-- Rows from a dataset --
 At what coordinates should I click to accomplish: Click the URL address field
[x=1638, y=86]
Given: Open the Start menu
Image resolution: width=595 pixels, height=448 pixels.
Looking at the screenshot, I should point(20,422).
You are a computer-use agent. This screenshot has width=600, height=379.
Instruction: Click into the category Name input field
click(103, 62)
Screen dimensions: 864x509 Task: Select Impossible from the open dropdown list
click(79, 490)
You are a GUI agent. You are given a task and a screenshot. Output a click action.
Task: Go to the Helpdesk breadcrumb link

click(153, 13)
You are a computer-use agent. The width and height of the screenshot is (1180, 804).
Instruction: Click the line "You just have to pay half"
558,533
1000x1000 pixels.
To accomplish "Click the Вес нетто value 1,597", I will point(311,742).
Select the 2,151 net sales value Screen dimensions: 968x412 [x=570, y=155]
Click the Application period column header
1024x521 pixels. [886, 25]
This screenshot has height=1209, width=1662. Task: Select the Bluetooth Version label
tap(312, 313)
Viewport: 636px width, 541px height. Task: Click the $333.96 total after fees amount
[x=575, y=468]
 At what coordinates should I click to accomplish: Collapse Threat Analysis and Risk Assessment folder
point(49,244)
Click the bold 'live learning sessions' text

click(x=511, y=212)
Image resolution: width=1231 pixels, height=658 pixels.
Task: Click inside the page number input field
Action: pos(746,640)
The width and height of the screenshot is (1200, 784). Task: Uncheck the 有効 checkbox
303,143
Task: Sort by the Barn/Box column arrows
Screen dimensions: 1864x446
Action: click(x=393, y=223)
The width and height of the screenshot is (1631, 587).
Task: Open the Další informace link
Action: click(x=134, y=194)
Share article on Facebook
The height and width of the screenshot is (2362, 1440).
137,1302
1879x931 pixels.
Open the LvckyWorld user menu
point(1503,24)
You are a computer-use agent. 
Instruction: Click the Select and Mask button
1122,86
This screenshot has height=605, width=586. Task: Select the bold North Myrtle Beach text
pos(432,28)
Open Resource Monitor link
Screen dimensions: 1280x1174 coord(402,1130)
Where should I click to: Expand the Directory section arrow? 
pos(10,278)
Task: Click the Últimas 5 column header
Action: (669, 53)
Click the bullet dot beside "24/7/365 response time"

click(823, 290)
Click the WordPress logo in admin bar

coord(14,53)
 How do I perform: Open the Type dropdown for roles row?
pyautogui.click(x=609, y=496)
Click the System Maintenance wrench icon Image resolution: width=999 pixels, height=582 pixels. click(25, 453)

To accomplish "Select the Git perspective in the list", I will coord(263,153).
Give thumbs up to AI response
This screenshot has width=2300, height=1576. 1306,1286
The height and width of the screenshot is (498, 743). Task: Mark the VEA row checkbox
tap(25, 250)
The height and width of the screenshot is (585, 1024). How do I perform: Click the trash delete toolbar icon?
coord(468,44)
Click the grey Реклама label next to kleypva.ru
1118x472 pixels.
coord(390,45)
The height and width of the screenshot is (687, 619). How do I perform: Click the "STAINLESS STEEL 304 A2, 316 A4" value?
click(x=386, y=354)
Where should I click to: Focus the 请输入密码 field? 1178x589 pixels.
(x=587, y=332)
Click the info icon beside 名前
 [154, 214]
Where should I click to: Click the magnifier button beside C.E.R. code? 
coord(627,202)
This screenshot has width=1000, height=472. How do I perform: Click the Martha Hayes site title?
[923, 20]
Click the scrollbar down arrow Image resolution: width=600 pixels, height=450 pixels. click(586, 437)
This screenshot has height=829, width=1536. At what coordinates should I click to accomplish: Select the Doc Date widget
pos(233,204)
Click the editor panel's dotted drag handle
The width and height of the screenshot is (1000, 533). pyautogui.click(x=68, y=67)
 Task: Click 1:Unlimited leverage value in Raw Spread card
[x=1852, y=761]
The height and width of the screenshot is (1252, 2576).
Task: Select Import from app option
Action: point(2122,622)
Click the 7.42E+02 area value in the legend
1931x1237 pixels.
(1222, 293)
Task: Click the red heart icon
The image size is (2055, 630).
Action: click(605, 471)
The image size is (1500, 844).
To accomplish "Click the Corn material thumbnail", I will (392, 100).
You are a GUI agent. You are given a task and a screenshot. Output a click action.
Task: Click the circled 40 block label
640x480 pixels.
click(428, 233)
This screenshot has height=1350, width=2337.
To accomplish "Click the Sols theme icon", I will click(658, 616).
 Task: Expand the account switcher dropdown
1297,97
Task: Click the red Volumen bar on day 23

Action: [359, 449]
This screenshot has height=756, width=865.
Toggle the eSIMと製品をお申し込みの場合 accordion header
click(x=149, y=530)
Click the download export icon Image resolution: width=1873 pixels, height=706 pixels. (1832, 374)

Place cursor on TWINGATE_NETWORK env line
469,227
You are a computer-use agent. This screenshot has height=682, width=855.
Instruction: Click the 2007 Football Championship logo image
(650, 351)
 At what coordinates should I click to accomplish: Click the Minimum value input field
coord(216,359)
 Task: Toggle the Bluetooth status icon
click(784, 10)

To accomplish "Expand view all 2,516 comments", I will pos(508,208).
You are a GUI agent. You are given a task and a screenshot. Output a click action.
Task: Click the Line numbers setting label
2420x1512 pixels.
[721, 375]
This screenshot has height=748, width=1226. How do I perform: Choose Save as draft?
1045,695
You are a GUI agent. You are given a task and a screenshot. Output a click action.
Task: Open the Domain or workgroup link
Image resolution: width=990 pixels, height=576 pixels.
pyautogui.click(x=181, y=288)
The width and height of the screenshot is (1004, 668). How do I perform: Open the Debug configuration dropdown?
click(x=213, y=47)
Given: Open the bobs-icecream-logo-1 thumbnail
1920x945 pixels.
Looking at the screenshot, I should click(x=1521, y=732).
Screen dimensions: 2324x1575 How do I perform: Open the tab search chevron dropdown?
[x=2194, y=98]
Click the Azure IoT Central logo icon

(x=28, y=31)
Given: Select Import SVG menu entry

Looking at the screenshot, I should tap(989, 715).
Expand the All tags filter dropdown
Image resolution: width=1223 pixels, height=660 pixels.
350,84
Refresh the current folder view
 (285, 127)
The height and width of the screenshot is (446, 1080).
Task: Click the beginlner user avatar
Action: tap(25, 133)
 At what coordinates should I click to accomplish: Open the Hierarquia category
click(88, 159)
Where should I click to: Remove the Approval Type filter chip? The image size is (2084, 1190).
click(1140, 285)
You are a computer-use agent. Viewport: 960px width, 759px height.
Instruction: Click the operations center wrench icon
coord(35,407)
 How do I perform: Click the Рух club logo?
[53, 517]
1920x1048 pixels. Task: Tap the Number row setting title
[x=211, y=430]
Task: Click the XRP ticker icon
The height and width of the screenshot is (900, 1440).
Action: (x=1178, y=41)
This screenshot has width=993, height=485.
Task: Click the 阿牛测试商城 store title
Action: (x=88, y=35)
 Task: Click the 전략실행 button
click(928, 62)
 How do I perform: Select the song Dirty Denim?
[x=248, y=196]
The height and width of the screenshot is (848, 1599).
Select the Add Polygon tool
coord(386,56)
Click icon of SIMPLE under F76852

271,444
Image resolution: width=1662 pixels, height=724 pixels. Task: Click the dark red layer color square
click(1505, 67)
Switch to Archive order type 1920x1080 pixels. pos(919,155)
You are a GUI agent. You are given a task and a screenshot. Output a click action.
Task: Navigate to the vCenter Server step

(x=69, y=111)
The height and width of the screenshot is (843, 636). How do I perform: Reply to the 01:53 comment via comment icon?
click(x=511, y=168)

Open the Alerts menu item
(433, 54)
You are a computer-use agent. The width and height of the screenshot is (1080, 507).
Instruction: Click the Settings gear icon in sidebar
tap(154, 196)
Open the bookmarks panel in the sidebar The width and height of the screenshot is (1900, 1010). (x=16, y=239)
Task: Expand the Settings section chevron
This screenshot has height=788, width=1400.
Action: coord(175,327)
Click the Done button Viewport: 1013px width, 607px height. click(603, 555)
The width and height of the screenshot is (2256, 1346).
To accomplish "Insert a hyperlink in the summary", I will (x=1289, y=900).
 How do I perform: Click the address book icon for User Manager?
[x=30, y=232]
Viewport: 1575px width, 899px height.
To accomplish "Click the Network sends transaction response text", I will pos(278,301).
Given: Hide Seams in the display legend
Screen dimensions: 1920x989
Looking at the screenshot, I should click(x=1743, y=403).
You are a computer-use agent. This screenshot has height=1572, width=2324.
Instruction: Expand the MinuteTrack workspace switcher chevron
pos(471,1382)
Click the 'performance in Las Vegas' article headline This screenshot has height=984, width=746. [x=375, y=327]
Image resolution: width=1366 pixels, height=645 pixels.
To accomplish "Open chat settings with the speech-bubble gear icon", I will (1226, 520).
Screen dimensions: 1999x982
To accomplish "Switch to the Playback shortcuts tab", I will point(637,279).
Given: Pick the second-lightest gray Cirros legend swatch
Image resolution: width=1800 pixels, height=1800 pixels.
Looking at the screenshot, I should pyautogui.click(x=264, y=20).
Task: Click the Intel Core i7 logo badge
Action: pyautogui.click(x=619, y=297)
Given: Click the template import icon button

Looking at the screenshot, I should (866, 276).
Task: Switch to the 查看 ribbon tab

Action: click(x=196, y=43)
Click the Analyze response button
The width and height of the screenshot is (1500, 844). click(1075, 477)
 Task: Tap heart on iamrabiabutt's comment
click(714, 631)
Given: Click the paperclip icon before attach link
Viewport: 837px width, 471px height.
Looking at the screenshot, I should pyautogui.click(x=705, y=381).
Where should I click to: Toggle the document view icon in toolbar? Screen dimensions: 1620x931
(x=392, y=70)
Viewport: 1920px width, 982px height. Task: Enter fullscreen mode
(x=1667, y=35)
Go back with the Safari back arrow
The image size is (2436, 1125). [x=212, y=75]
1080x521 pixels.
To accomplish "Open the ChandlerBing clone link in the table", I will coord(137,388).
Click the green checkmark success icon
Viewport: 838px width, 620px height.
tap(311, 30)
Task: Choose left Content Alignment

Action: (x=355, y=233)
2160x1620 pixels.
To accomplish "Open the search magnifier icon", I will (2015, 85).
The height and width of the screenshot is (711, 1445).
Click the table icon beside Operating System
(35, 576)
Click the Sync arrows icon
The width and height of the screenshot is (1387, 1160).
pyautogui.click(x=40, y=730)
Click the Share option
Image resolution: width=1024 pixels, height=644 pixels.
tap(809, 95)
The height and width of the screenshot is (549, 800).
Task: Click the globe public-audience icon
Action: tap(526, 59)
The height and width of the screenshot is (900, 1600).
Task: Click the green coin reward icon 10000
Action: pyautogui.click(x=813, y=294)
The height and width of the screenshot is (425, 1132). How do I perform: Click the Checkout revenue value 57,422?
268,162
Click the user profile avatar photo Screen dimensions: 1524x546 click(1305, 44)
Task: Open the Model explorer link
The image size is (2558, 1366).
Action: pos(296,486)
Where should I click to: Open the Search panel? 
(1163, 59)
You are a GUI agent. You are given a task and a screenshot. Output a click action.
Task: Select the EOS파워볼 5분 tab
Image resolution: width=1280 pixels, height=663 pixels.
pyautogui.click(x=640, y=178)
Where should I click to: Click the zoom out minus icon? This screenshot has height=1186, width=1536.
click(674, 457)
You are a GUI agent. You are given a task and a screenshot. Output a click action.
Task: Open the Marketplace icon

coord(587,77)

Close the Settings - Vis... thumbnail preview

-- Task statement --
Please update the records starting at the line containing "has height=682, width=855." and ending at the line containing "I will pos(508,208).", replacing "Minimum" with "Maximum" and leaving everything else unchanged. Give back only those lines.

-- Written response --
You are a computer-use agent. This screenshot has height=682, width=855.
Instruction: Click the 2007 Football Championship logo image
(650, 351)
 At what coordinates should I click to accomplish: Click the Maximum value input field
coord(216,359)
 Task: Toggle the Bluetooth status icon
click(784, 10)

To accomplish "Expand view all 2,516 comments", I will pos(508,208).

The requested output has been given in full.